Helmut Newton, séance de photo pour le catalogue de la collection
Lingerie Revisited, Monaco, 1998. Photo : © The Helmut Newton
Estate. Tenue : Thierry Mugler, collection Lingerie Revisited, prêt-à-
porter automne-hiver 1998-1999.

Le parcours s’achève en apothéose avec deux salles spectaculaires. L’acte V, intitulé Métamorphoses, recrée un bestiaire dans lequel sont regroupées des tenues inspirées du monde animal et marin. Le tout baigne littéralement dans une atmosphère tropicale créée par la firme d’effets spéciaux montréalaise Rodeo FX.

Patrice Stable. Photo : © Patrice Stable. Tenue : Thierry Mugler, collection Les Insectes, haute couture printemps-été 1997.

L’acte VI, dans une salle aux murs en miroir et en tôle ondulée, scénographiée par l’artiste allemand Philipp Fürhofer, nous suggère une vision décalée du futur, à la manière de la bande dessinée, du film Métropolis de Fritz Lang ou du design industriel des années 1950.

Dire que toutes ces tenues sont passées à la vitesse de l’éclair à l’occasion de défilés vus par une infime minorité de personnes, il y a maintenant une éternité! C’est un privilège aujourd’hui d’avoir le loisir d’en admirer tous les détails. On est surpris, je le répète, par le gigantisme de ces créations, la minutie des détails de confection, par la modernité intacte de leur facture.

Christian Gautier, costumes pour les Mugler Follies, 2013. Photo : Christian Gautier / © Manfred Mugler. Tenues : Thierry Mugler.

Et au-delà de la matière que Thierry Mugler a su si brillamment transformer, l’exposition nous fait comprendre à quel point cet artiste a été un agent de changement. On n’a pas vraiment porté ces vêtements flamboyants qu’il a imaginés, mais le seul fait de les créer et de les mettre en scène a eu une influence sur notre façon de voir la vie et l’humain. C’est ça, un artiste marquant, et c’est pour ça qu’il se retrouve au musée.

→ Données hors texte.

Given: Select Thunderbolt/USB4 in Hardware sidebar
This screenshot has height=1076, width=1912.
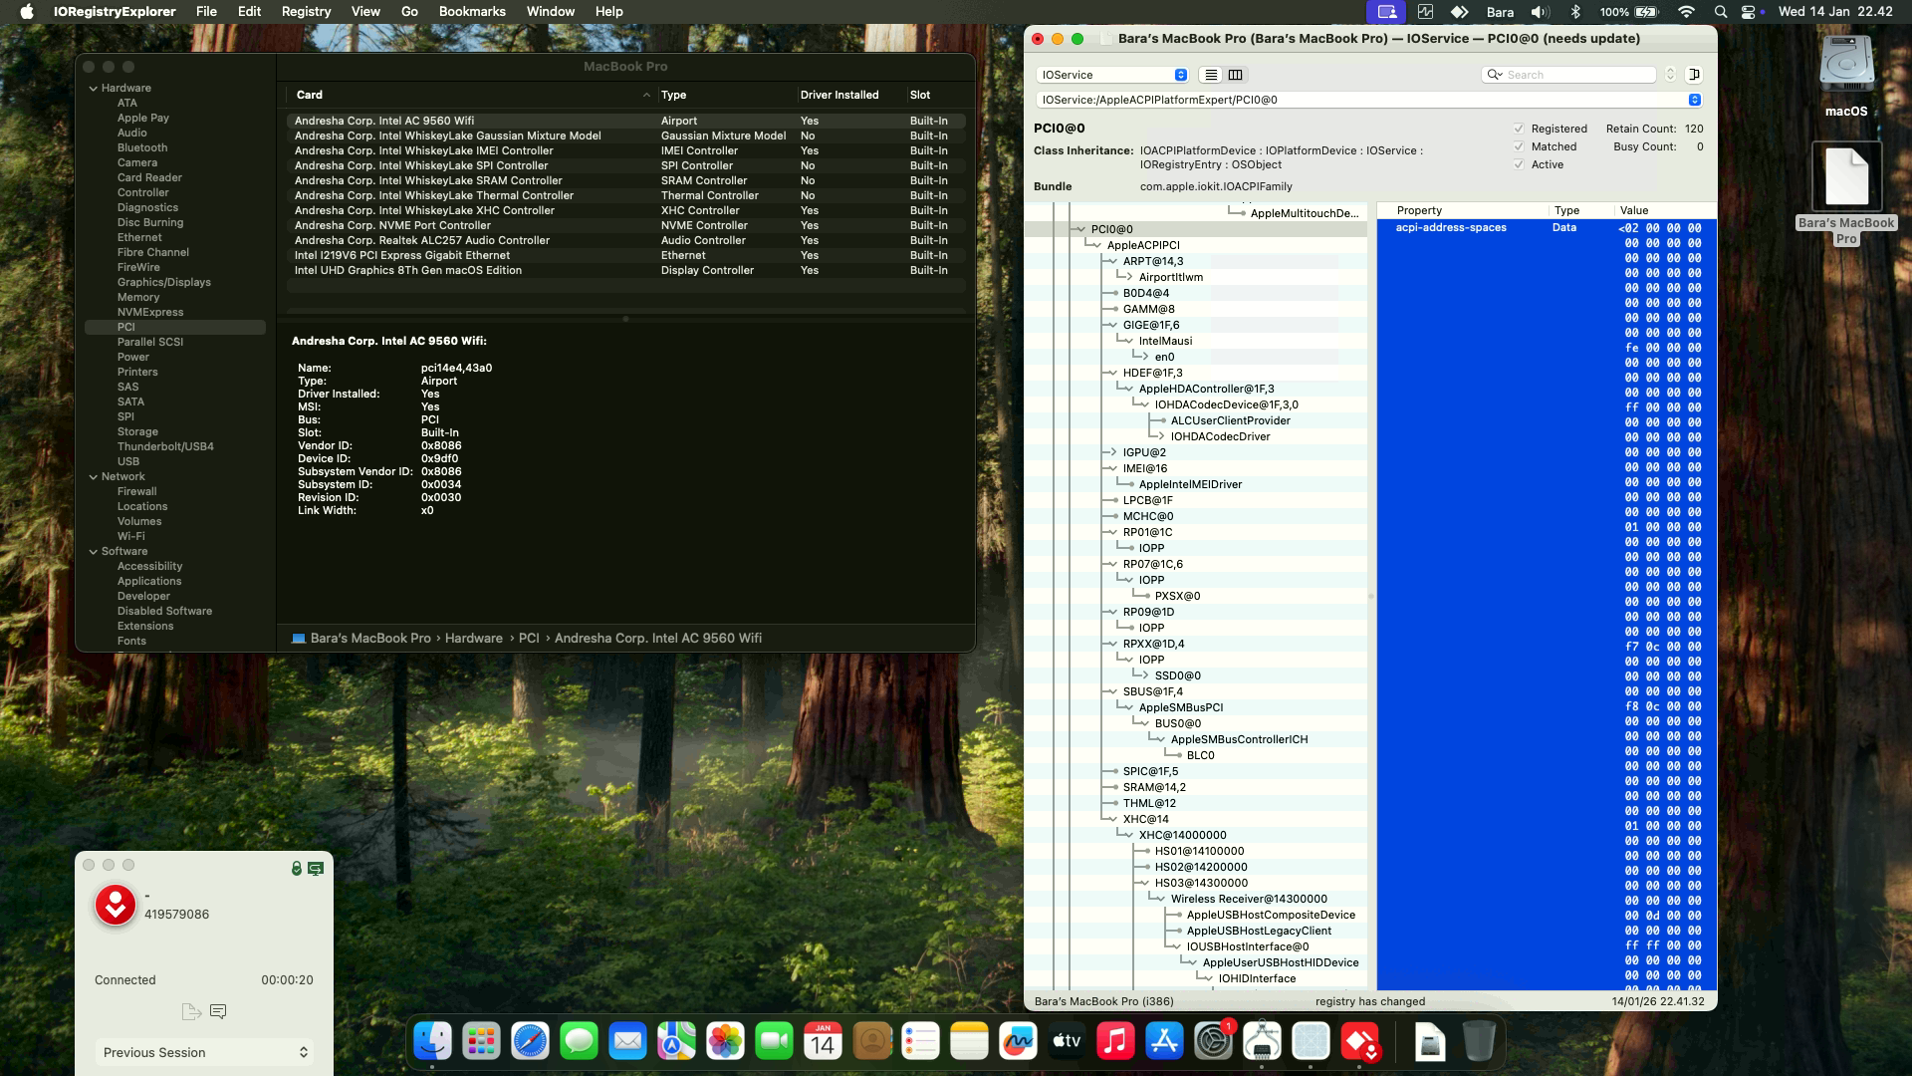Looking at the screenshot, I should click(x=165, y=446).
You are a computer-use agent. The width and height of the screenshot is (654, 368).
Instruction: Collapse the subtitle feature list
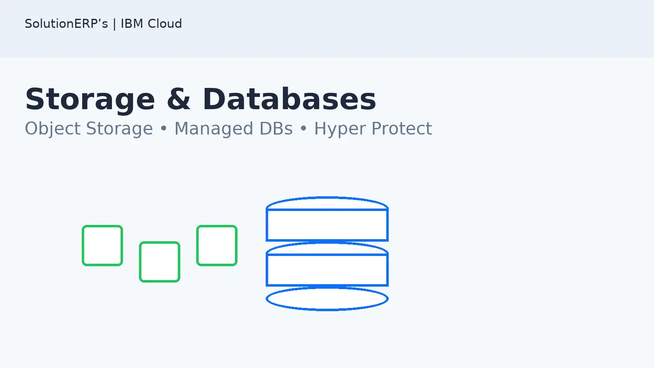(x=228, y=128)
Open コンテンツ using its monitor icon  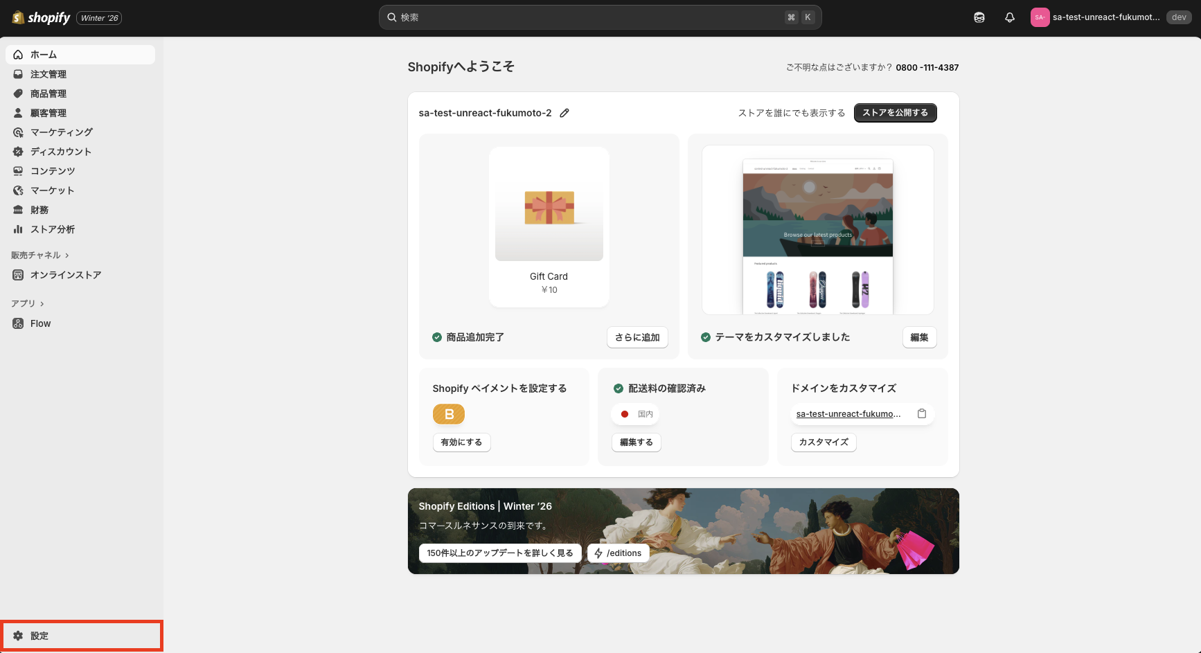pyautogui.click(x=19, y=171)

Comme elle l’avait fait pour Picasso, la directrice du MBAM, Nathalie Bondil, a eu la bonne idée de mettre la création locale à l’honneur. Ainsi, les hordes de visiteurs qui se déplaceront pour Mugler devront, avant de sortir, traverser une dernière salle consacrée à la couture de chez nous.

Dix designers ont été retenus pour constituer ce portrait de la mode montréalaise. C’est un mélange d’expérience, d’innovation et de diversité. Ça vaut la peine de les nommer tous: Philippe Dubuc, Denis Gagnon, Ying Gao, Helmer Joseph, Nathon Kong, Marie-Ève Lecavalier, Markantoine, Fecal Matter, Atelier New Regime et Marie Saint Pierre. La présentation est plus rudimentaire que pour Mugler, et chaque créateur a peu de morceaux pour se faire valoir, mais l’effort est louable.